A beautifully shaped boxwood or yew can also serve as a focal point in a yard or the centerpiece of an outdoor “room.” Whatever its purpose, though, the sight of topiary on a residential property immediately suggests luxury, sophistication, taste and style.
Some of the finest examples of topiary can be found in Greenwich, where stately, formal homes are perhaps the most fitting canvases for classical topiary forms.
Sandy Lindh, founder of English Gardens and Design in Riverside, leads tours to famous and unique gardens in the British and French countrysides. But back home in Riverside, her team designs, installs and maintains elegant English-style gardens throughout Fairfield County that frequently include topiary.
One client of Lindh’s with a large house and separate guest cottage in backcountry Greenwich asked her to give the outbuilding the look of an English cottage with small boxwood knot gardens on either side of a graveled path to the door. Popular in the British Isles in the 1600s, knot gardens are low boxwood arranged in intertwining geometric patterns with herbs or flowers planted in the spaces between the hedges. Here, when tulips run their course in the early spring, annuals are planted for the summer.
On a 30-plus-acre estate in New Canaan, Lindh’s team spends a week each season pruning, reshaping and maintaining a topiary garden that’s been in place for many years. They use several types of pruning shears, including long-handled shears she brings back from England that allow her and team members to lean over plantings and shape them into diamonds, orbs, peacocks, doves, lollipops and pom-poms among other traditional forms dating back centuries.
“We do all our topiary by hand,” she says, “because if you do it with a hedge trimmer it’ll shred the leaves and they’ll turn brown.” The tools are sharpened and sterilized (to avoid cross-contamination of blight) for a clean, hard look. “It just takes time,” she adds, “and that’s fine.”

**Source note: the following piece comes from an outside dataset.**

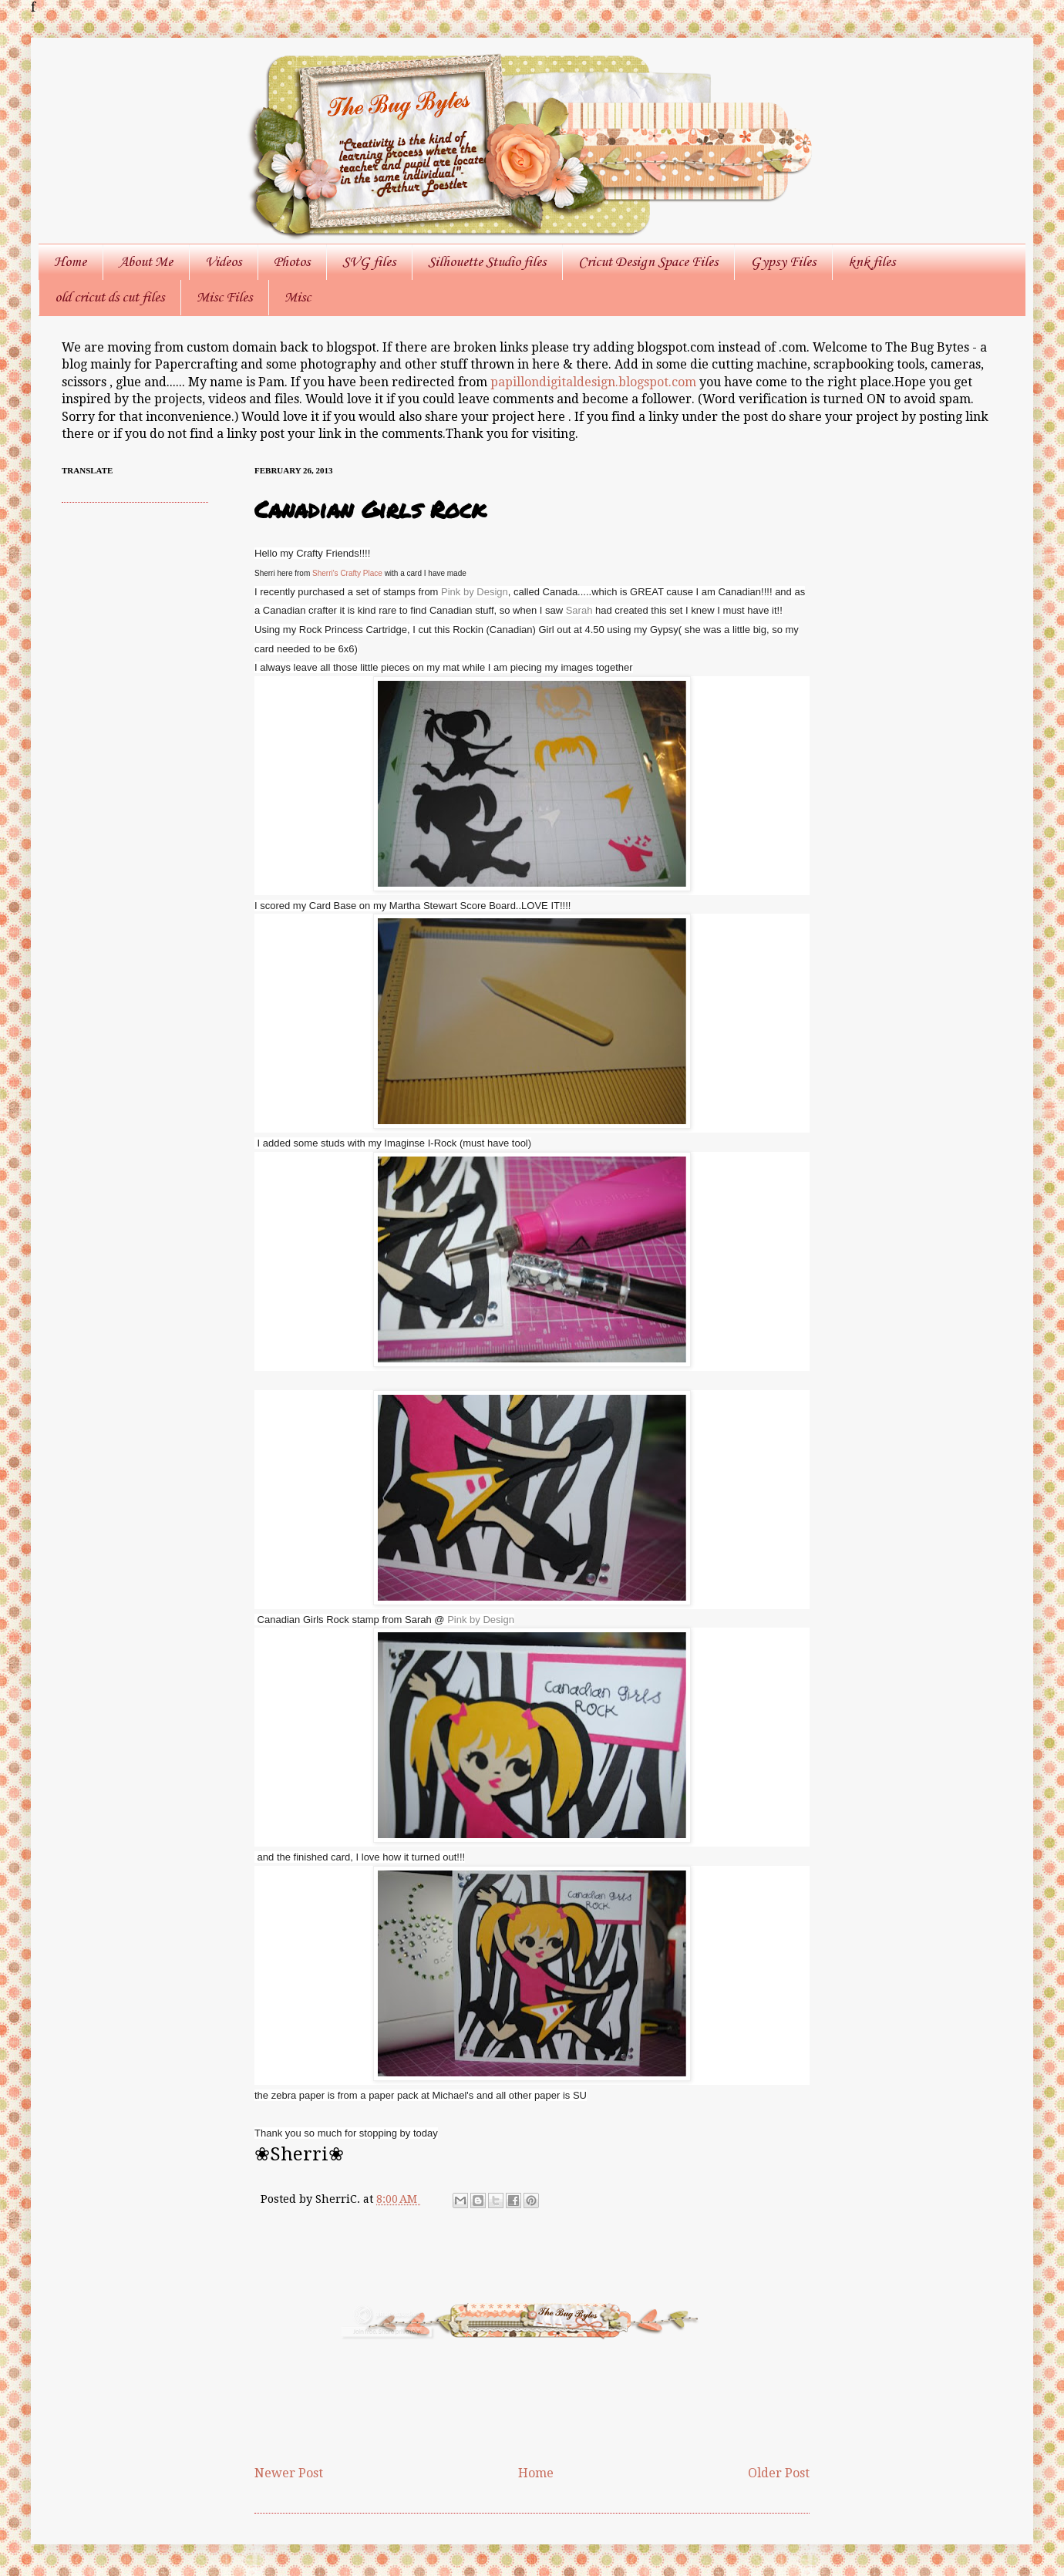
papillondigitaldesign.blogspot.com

Elsewhere, more playful topiary can lighten even dreary days. Back on Greenfield Hill, the late Candy Raveis took the five-plus-acre hilltop property on which she grew up and, with husband Bill Raveis, transformed it into a showcase of border gardens, courtyards, orchards and topiary tableaux.
In one section, high boxwood hedges were sculpted into oversized armchairs—King and Queen chairs for the couple—that look comfortable enough to sit on. Beside them is a soft-looking boxwood in the shape of an oversized bunny, one of Candy’s favorite animals, and for centuries a European favorite. On warm evenings after work, the two would take glasses of champagne out to the setting and, seated on less-amusing but more practical chairs, talk about their respective days.
Outside the home’s conservatory, with views of the shimmering waters of Long Island Sound in the distance, lower boxwood was crafted into a sailboat with a bear at the helm. And why not? Beyond delighting the Raveis grandchildren, bears setting out to sea might be the perfect antidote to times that try men’s—and women’s—souls.
“If you have a garden and a library,” Cicero wrote, “you have everything you need.”
So, let’s take a favorite book out into the Secret Garden, or into the outdoor Recovery Room, or into the middle of the Living Salad Garden, and leave the lawn and disorder of the outside world outside.